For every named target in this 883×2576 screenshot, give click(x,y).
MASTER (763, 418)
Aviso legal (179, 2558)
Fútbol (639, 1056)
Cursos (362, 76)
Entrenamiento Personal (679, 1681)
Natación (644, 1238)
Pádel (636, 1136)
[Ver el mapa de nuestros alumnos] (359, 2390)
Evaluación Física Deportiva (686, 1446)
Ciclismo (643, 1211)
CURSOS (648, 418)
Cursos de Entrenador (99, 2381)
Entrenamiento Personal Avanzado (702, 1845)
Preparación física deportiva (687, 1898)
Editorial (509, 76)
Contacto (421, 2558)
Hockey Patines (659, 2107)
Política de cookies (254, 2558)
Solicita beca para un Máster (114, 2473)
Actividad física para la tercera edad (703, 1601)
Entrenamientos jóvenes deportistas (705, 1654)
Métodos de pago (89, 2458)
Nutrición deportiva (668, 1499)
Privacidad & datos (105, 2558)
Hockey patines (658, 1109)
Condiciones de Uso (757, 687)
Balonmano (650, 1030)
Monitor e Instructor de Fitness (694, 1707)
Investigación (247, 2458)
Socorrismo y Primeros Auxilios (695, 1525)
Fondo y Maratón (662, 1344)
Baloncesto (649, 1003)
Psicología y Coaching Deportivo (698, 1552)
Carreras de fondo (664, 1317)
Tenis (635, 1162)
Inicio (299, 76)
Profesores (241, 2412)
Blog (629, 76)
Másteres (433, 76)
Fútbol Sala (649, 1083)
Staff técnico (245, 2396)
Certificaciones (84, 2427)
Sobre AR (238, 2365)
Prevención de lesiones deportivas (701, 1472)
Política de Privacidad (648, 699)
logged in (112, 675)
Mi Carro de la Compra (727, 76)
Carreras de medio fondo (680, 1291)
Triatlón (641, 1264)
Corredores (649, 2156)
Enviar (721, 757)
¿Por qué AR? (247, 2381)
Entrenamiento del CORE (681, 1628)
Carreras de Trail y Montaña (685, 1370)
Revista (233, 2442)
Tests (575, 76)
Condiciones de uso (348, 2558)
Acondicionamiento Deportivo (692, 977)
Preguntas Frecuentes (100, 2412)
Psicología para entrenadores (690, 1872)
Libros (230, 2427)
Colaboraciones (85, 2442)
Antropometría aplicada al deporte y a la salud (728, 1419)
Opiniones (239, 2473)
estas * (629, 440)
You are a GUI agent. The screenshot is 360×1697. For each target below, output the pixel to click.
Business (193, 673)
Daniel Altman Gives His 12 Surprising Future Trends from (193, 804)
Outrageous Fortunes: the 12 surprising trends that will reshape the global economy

* YOUR ASSIGNMENT:
Exactly the lines from the one containing "Carreras de medio fondo (680, 1291)" through the end of the entries above must be output, and no others.

* EXERCISE OUTPUT:
Carreras de medio fondo (680, 1291)
Triatlón (641, 1264)
Corredores (649, 2156)
Enviar (721, 757)
¿Por qué AR? (247, 2381)
Entrenamiento del CORE (681, 1628)
Carreras de Trail y Montaña (685, 1370)
Revista (233, 2442)
Tests (575, 76)
Condiciones de uso (348, 2558)
Acondicionamiento Deportivo (692, 977)
Preguntas Frecuentes (100, 2412)
Psicología para entrenadores (690, 1872)
Libros (230, 2427)
Colaboraciones (85, 2442)
Antropometría aplicada al deporte y a la salud (728, 1419)
Opiniones (239, 2473)
estas * (629, 440)
You are a GUI agent. The screenshot is 360×1697. For each target below, output the pixel to click.
Business (193, 673)
Daniel Altman Gives His 12 Surprising Future Trends from (193, 804)
Outrageous Fortunes: the 12 surprising trends that will reshape the global economy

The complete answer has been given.